Ilsa Faust (Rebecca Ferguson) in position during the opera.
Ilsa Faust (Rebecca Ferguson) in position during the opera.

Hunt discovers that IMF has been compromised when he is captured by an international crime consortium known as the Syndicate. He escapes with the help of undercover British agent Ilsa Faust (Rebecca Ferguson) whom he meets again at the opera Turandot in Vienna, having traced the Syndicate there. Hunt has also managed to bring Dunn to the performance, which unfolds while above the stage Cruise takes on an assassin posing as a flautist intent on killing the Chancellor of Austria. Faust and another assassin are also set up to shoot the Chancellor.
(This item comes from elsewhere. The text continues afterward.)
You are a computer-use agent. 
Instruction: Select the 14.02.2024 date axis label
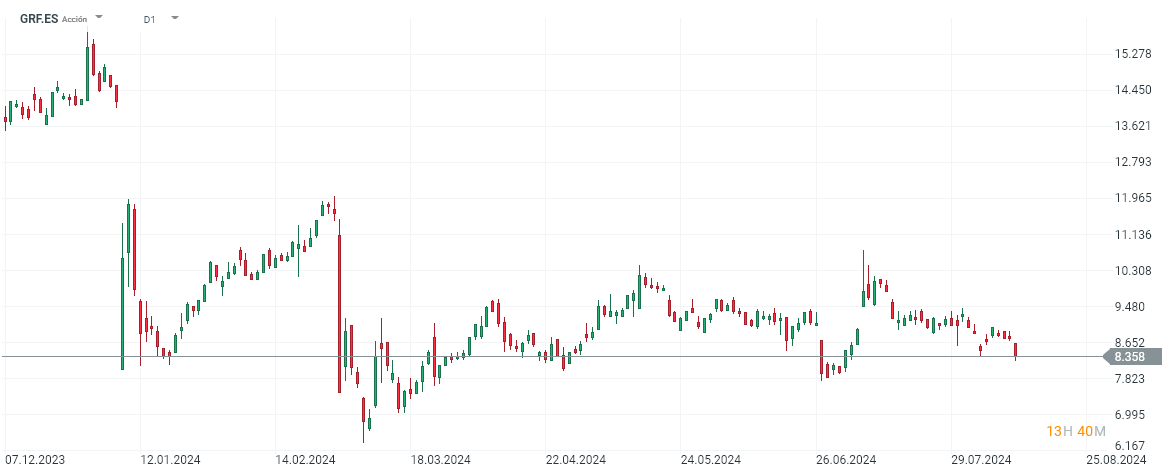click(305, 460)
Since a whole production of Turandot in front of an audience would have to be staged while the fighting took place, the sequence was actually filmed in different locations and pieced together along with crowd replication to bring it to life. “Main unit went out to Vienna in order to shoot Benji’s arrival at the Vienna subway and exteriors and some front of house at the opera house,” says Vickery. “Then we went in with a plates unit and three ALEXAs shooting spherical plates for the entire of the interior of the opera house and the auditorium. It’s around 2500 seats and we shot it empty from eight different camera positions and tiled the entire thing under three different lighting conditions.”

The next step was to film crowd elements. From eight camera positions, 50 extras and a full orchestra were shot and moved around the theater. “We captured them applauding, filmed them under full house lights up, filmed them under house lights down,” states Vickery. “It was like a military operation. And just to add to the complexity we were shooting all of the background plates there before they shot any of the foreground plates.”
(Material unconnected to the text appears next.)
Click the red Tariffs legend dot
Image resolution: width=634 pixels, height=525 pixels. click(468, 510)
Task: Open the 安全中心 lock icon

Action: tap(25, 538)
To acquire those foreground plates, production utilized a purpose-built large-scale production rehearsal facility in London called LH2 Studios. Says Vickery: “They have really high stage heights and are used for rehearsing rock concerts or music gigs. They have all of the proper lighting gantries, too, where Hunt was to fight the flautist. They were rigged 40 feet up in the air and in the space below we built the entire of the back stage of the opera and the entire of the stage and scenic dress for a production of Turandot, with the auditorium represented by a large greenscreen.”

Additional insert shots were filmed at Leavesden Studios, including more of the flautist on the trestle and other parts of the fight, which were captured at ground level surrounded by greenscreen. DNeg then had to paint out several wire rigs in the high light rig shots, replace greenscreen and fill out the auditorium with a projection of the clean plates captured in Vienna, plus add in the crowds. “We’d fill the seats with the opera crowd and make sure that the piece of stage action at the opera was the right piece,” notes Vickery. “There was a very specific piece of choreography of what’s going on backstage while what’s on stage versus the flautist and the assassin in the lighting booth. It was a massive jigsaw puzzle of pieces shot at different locations that DNeg had to sew back together.”
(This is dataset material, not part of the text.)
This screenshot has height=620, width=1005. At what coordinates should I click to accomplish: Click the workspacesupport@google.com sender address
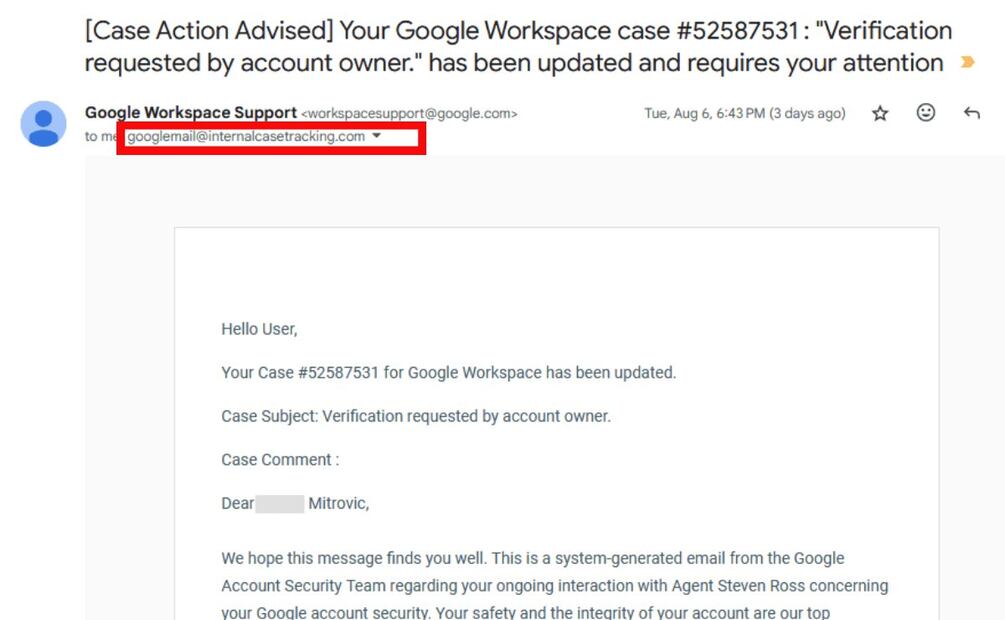pos(409,114)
Benji (Simon Pegg) peruses his E Ink computer.
Benji (Simon Pegg) peruses his E Ink computer.

Many of the crowd shots were challenging, notes Vickery, including one of a long pan from a chandelier over the crowd to the stage. Another, where the director was looking to see the crowd clap enthusiastically at the end of Act 2, initially went through a clip spotting process where DNeg pieced together various angles that had not initially been intended for that shot. In the end, new plates of 50 extras filmed with multiple passes were acquired at Leavesden for DNeg to fill the auditorium with 2,500 applauding people.

During the opera sequence, Dunn helps Hunt look for the assassins via an ‘E Ink’ display. “Chris McQuarrie has this digital/analogue cross-over throughout his films,” says Vickery. “There’s the record-player at the beginning of the movie which is a nod to the record player in the original Mission TV series. But you can’t just throw Minority Report or Star Trek-esque graphics and tech in. It has to be based in some sort of science or reality or it’s not going in the film. With the E Ink display it was like a Kindle but also manual. That was always the remit – not sci-fi, but science fact.”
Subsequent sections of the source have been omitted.